We recently visited the ROCKWELL MUSEUM in Corning, as we often do when there’s a special exhibit on. Just now there are two complementary photo shows. One is a set of Kodachrome photos from 1975 by Nathan Benn, who was commissioned to take a year shooting film for a “National Geographic” feature on four seasons in the Finger Lakes. I quickly spotted the faces of vintners Walter Taylor and Konstantin Frank, and I loved the view of wine casks in the rising sun. Maybe the most fun picture was the tour boat on Skaneateles Lake, but you could also enjoy Waterloo Memorial Day, Cohocton Fall Festival, or behind-the-scenes at the Glass Works.

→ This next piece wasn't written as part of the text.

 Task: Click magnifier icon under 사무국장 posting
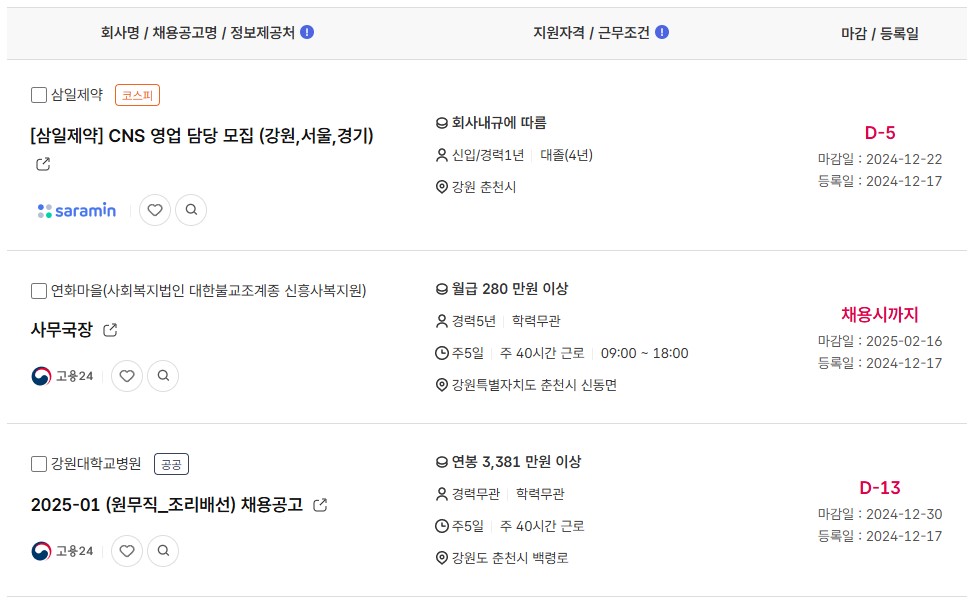pos(163,376)
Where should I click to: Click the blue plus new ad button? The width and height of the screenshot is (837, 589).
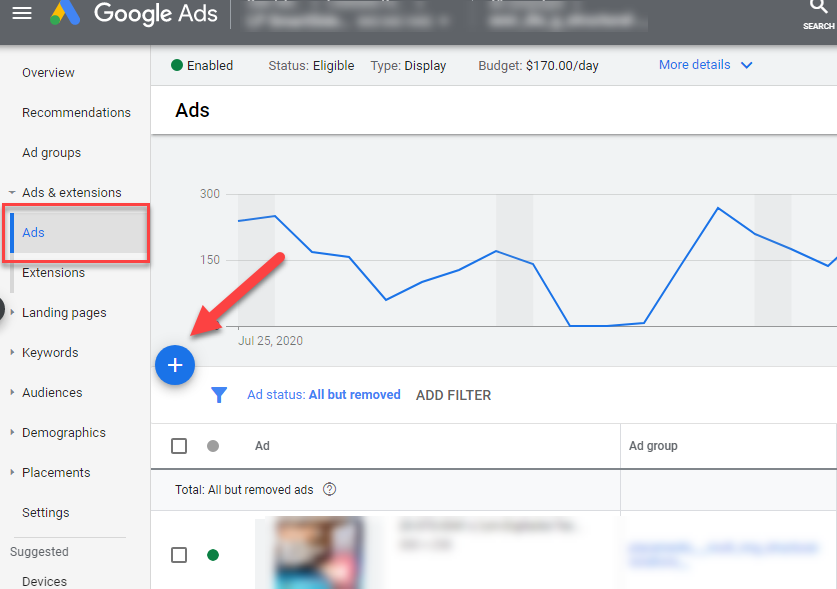[x=175, y=365]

The contemporary portrait photo exhibit, by Chris Walters, included Megan Frank (Dr. Konstantin’s great-granddaughter) and Corning Inc. president Wendell Weeks, but particularly aimed to move past the lily-white 1975 collection into non-white and marginalized groups. The photos focused on Asian Americans, Native Americans, African Americans, women Americans, Americans in drag, and Americans protesting or campaigning for a BETTER America. Each exhibit is worth seeing, especially for we who know the region – both together are even better.

We also made a recent visit to GLENN CURTISS MUSEUM in Hammondsport, where “Art at War” is showing through December 31. This exhibit was built from two remarkable collections of fuselage art. Movies and family history have made many people familiar with “nose art” in World War II airplanes, showing pretty girls, menacing monsters, or cartoon characters. These are earlier versions, going back to the Great War, where the art and symbols were painted right onto the fabric covering the airplane’s framework.

Fabric damaged easily, and was routinely replaced, with the old material (including art) often tossed onto the fire without a second thought. For this exhibit we can thank a couple of individuals a hundred years ago, who preserved the art and even the camouflage for us to see today. Of course the museum also includes Curtiss aircraft, early motorcycles, Hammondsport history, and turn-of-the-century life – not to mention the always-popular workshop, where volunteers repair, restore, or reproduce historic aircraft.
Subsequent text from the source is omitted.